Entries taken from a collection:
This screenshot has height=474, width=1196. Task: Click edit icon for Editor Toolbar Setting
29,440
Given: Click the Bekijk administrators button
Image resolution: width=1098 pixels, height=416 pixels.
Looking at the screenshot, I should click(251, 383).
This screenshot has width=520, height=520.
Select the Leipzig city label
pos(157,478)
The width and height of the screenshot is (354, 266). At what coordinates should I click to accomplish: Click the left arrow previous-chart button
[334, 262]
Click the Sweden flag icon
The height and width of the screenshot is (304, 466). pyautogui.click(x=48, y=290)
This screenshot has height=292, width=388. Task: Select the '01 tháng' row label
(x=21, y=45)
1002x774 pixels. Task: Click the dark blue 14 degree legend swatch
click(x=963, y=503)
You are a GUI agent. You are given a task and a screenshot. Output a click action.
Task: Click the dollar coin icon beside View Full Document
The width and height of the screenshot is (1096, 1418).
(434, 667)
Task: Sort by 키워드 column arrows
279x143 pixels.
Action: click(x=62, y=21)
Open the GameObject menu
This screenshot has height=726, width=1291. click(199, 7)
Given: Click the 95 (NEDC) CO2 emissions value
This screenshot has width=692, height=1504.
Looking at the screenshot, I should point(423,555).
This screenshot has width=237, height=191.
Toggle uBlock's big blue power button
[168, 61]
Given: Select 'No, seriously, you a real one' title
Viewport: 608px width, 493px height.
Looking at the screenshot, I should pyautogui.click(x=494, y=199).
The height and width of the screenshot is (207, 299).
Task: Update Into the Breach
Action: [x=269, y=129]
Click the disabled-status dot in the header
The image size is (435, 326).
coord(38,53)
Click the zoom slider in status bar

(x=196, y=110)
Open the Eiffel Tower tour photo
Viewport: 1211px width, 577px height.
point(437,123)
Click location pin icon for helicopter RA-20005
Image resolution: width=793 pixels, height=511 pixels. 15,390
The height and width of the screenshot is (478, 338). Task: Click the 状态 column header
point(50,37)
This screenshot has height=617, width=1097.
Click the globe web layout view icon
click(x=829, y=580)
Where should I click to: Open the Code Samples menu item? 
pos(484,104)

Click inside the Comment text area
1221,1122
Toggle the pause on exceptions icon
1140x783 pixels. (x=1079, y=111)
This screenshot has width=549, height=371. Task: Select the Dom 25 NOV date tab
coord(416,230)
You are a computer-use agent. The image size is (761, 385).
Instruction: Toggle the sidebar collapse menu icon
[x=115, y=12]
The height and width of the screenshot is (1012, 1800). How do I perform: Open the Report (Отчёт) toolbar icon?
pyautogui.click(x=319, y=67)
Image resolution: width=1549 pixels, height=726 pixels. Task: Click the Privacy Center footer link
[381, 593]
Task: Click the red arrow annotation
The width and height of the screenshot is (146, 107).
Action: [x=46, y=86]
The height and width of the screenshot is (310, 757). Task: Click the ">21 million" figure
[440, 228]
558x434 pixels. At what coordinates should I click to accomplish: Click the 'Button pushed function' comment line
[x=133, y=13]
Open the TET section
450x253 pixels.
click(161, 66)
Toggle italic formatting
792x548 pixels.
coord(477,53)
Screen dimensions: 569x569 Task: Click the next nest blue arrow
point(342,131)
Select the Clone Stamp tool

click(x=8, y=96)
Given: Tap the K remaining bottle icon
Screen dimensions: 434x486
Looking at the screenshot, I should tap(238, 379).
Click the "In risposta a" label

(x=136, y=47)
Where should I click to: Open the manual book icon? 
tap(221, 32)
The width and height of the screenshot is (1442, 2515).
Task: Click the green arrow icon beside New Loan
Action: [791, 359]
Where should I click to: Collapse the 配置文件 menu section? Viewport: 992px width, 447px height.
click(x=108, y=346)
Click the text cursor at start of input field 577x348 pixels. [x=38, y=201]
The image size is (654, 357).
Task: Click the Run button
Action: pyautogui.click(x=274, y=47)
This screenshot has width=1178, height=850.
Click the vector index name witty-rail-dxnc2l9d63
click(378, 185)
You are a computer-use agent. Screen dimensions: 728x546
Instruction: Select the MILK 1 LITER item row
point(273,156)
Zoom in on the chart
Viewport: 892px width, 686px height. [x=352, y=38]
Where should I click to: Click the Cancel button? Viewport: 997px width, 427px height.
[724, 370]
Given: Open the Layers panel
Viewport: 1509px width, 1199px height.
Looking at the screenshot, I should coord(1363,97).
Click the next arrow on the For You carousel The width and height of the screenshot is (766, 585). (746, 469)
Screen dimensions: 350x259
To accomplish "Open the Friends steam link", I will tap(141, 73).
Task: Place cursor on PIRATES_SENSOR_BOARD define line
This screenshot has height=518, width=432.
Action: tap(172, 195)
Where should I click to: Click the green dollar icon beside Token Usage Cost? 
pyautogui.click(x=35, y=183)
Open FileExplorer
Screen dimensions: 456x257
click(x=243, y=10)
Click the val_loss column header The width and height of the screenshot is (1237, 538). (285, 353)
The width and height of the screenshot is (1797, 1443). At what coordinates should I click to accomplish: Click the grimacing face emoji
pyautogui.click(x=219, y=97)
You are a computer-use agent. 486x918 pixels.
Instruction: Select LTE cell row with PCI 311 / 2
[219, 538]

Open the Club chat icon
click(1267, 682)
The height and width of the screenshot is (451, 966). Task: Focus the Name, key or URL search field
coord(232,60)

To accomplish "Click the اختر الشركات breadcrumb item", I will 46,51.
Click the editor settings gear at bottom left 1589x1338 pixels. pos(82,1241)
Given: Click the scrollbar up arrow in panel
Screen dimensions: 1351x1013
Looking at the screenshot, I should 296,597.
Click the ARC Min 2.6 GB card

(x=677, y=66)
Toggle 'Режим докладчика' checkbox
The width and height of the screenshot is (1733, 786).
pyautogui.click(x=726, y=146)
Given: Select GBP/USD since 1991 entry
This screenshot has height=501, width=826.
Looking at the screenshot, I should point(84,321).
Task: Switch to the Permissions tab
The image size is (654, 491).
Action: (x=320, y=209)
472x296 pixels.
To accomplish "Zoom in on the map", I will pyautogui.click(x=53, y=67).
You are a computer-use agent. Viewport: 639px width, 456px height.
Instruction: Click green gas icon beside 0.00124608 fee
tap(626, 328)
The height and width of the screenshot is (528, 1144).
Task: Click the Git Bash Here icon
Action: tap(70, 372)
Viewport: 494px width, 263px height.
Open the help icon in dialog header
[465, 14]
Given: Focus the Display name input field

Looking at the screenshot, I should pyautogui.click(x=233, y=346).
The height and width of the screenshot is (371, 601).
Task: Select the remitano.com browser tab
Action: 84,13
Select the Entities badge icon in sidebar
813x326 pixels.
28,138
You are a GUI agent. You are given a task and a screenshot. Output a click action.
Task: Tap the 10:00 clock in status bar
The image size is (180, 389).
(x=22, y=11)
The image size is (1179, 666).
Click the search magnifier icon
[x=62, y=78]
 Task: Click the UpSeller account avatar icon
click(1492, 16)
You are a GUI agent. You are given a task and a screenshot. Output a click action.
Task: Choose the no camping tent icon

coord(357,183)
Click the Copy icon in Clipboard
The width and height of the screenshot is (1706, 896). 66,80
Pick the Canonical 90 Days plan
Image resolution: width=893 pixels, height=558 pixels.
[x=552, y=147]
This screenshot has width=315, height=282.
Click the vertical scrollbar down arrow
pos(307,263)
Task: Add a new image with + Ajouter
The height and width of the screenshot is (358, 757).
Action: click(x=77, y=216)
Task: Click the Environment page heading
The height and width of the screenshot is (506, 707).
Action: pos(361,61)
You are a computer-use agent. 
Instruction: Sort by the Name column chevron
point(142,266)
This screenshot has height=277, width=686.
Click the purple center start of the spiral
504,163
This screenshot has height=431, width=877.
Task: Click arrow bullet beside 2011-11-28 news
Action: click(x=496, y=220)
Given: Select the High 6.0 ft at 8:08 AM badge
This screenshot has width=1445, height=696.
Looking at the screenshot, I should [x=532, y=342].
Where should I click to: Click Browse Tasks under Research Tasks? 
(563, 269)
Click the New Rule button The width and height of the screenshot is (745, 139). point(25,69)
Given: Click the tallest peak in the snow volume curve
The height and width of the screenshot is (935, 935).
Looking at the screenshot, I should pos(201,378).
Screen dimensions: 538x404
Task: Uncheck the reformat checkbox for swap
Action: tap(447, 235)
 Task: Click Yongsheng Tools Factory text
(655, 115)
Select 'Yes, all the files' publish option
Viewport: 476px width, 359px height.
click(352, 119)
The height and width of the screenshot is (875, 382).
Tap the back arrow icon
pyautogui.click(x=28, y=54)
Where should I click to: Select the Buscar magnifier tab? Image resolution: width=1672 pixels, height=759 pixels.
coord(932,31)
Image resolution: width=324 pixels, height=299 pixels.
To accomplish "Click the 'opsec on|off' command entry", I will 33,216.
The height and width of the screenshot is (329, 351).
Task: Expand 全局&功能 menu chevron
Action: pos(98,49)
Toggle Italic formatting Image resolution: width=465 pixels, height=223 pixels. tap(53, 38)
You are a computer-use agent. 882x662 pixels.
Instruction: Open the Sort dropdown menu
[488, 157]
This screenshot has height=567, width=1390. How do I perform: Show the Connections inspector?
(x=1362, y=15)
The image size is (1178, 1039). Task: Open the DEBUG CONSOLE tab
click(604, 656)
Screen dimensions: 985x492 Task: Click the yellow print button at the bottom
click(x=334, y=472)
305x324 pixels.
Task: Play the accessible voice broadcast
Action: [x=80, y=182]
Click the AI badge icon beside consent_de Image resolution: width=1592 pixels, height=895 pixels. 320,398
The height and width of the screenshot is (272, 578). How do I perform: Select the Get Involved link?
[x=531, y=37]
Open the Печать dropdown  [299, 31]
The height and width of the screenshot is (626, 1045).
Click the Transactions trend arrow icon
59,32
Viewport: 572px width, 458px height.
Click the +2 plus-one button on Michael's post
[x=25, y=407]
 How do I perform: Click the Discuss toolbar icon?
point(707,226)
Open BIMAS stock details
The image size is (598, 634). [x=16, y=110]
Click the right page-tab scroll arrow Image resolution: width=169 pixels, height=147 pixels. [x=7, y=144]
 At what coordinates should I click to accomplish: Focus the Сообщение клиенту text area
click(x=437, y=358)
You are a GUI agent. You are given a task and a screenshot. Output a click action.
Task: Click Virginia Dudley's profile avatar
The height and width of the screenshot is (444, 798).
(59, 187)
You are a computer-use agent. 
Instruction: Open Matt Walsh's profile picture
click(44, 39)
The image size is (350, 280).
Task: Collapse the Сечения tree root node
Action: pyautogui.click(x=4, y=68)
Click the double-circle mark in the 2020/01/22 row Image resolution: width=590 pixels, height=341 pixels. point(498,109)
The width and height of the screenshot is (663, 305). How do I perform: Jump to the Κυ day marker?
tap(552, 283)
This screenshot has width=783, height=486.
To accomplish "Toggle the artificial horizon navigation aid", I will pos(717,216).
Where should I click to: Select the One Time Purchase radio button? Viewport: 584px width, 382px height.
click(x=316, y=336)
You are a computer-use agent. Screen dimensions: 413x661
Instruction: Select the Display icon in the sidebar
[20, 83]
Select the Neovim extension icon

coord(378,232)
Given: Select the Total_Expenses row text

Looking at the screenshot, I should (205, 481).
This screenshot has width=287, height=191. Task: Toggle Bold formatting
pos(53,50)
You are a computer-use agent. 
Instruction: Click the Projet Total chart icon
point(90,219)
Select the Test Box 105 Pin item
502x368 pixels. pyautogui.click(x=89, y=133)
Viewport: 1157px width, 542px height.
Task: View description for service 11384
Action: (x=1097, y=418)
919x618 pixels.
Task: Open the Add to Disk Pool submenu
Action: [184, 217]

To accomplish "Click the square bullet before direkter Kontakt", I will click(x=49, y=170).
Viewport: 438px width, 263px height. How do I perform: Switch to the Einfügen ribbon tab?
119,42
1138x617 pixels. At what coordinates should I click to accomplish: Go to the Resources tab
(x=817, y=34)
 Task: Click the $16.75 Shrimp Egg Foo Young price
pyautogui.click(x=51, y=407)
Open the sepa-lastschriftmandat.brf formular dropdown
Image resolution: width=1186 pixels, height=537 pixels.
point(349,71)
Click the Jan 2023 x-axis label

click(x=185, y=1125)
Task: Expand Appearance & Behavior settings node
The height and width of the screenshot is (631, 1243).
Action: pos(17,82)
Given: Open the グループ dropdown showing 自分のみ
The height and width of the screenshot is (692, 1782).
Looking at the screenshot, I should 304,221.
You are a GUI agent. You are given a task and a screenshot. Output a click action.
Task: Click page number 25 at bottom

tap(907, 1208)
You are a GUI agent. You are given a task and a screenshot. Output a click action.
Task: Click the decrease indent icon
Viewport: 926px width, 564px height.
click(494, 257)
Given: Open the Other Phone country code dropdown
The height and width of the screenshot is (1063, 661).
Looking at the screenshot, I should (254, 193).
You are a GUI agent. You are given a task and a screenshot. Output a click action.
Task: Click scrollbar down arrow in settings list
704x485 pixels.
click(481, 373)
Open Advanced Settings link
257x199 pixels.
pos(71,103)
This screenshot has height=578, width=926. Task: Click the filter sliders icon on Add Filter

### Task brief
Output as a JSON list of strings the lines of the records from the line containing "The height and width of the screenshot is (626, 1045)." through the line containing "Click the right", both included, with one string per line and blank lines left out.

### Full answer
[
  "The height and width of the screenshot is (626, 1045).",
  "Click the Transactions trend arrow icon",
  "59,32",
  "Viewport: 572px width, 458px height.",
  "Click the +2 plus-one button on Michael's post",
  "[x=25, y=407]",
  " How do I perform: Click the Discuss toolbar icon?",
  "point(707,226)",
  "Open BIMAS stock details",
  "The image size is (598, 634). [x=16, y=110]",
  "Click the right page-tab scroll arrow Image resolution: width=169 pixels, height=147 pixels. [x=7, y=144]"
]